Please update everything from the line containing "What do you see at coordinates (407, 450)" down to the end of the lines, replacing "screenshot" with "image" and keeping all else unchanged. Leave the pictures out of your answer.
++++ Provided information
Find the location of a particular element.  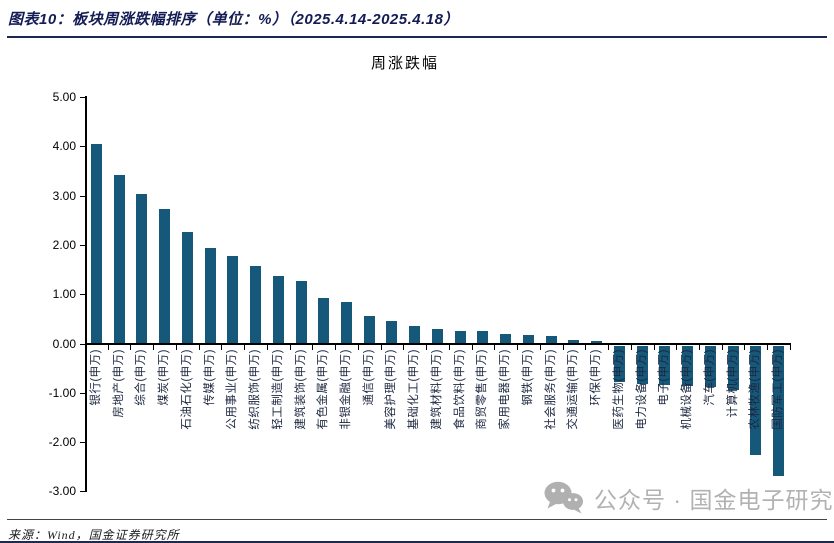

watermark-text: 公众号 · 国金电子研究 is located at coordinates (714, 500).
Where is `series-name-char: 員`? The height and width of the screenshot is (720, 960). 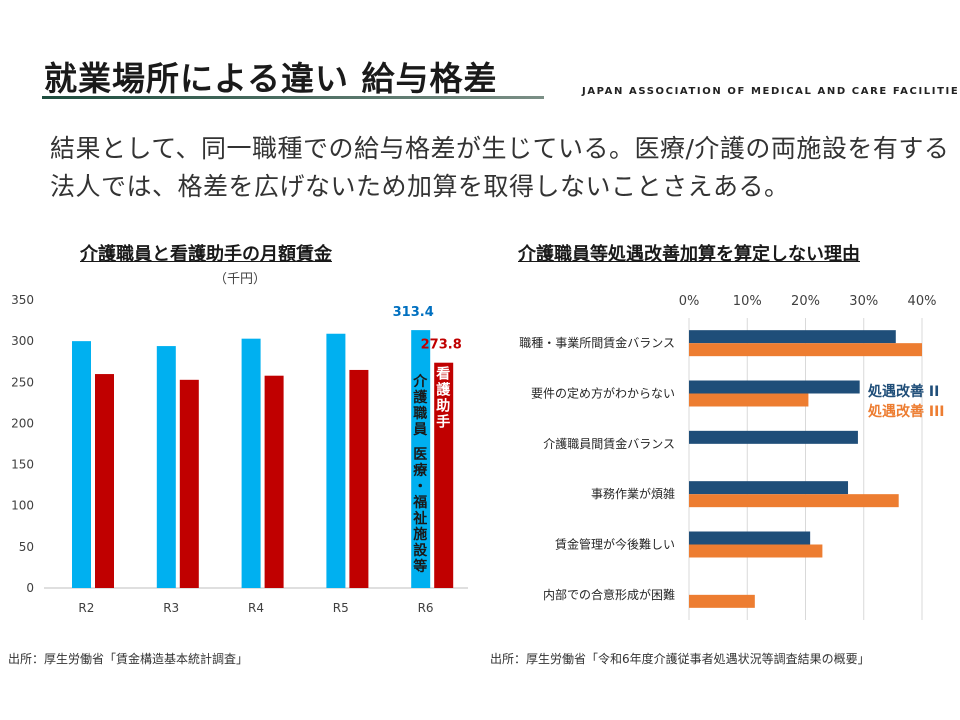 series-name-char: 員 is located at coordinates (420, 430).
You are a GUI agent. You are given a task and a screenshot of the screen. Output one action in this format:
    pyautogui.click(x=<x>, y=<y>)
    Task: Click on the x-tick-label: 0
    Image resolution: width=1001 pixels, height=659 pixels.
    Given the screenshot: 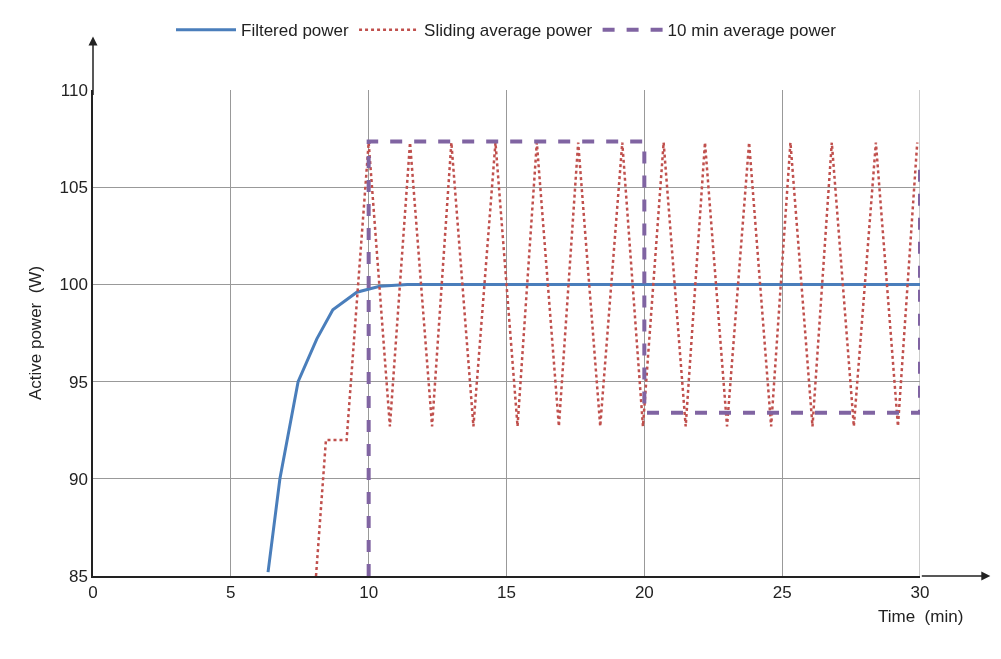 What is the action you would take?
    pyautogui.click(x=93, y=593)
    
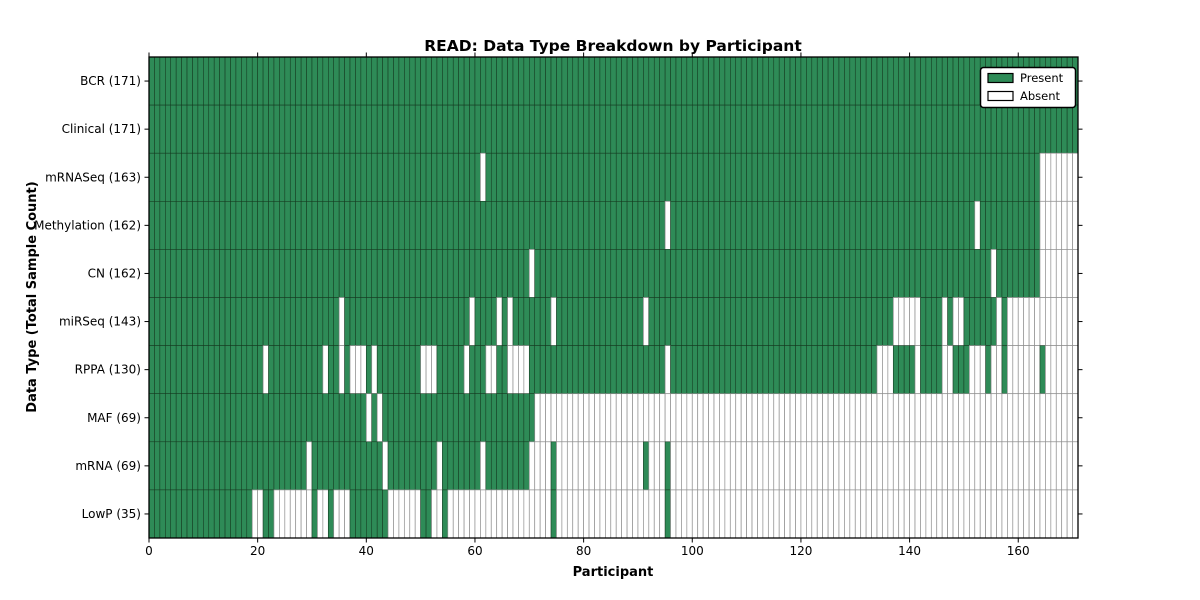 This screenshot has width=1200, height=600. What do you see at coordinates (614, 129) in the screenshot?
I see `row-Clinical` at bounding box center [614, 129].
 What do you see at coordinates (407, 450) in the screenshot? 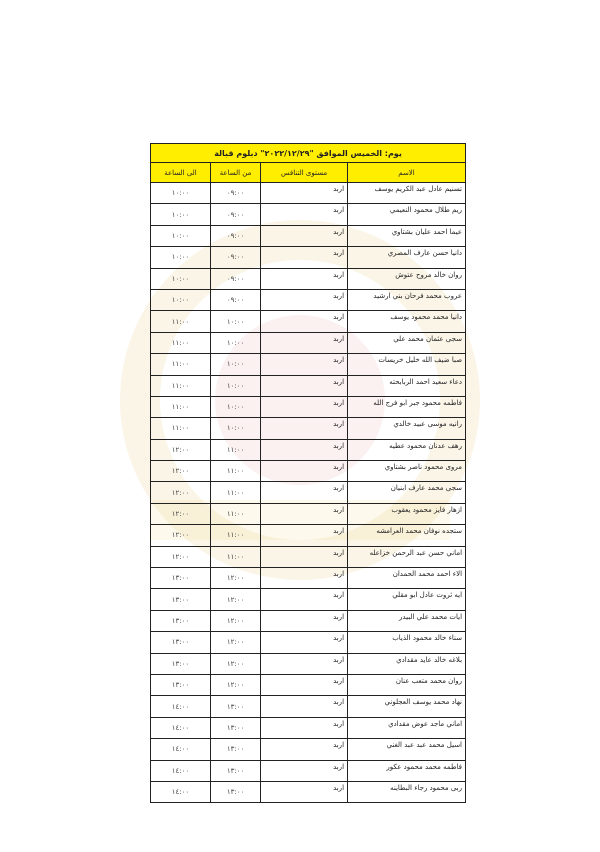
I see `cell-name: رهف عدنان محمود عطيه` at bounding box center [407, 450].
++++++++
◆ Worked solution
 What do you see at coordinates (407, 450) in the image? 
I see `cell-name: رهف عدنان محمود عطيه` at bounding box center [407, 450].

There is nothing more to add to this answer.